## BEGIN

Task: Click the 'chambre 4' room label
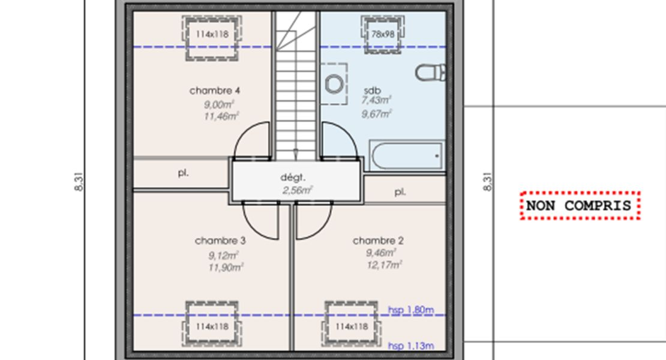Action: pos(215,91)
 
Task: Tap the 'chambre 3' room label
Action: pos(220,241)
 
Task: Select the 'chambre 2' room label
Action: pos(378,241)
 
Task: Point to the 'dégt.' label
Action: pos(293,178)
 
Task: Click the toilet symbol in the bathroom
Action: pos(431,73)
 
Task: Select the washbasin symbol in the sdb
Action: pos(334,83)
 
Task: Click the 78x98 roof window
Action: pos(383,34)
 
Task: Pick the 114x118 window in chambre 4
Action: pos(212,34)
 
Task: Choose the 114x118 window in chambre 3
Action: pos(212,326)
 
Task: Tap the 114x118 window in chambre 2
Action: pos(352,326)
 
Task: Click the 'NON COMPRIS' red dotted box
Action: pos(579,206)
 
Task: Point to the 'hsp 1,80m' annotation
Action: pos(410,310)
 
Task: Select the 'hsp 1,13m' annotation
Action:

## END

TASK OBJECTIVE: How many lines in the records above contain the word "annotation"? Give only the number.

FINAL ANSWER: 2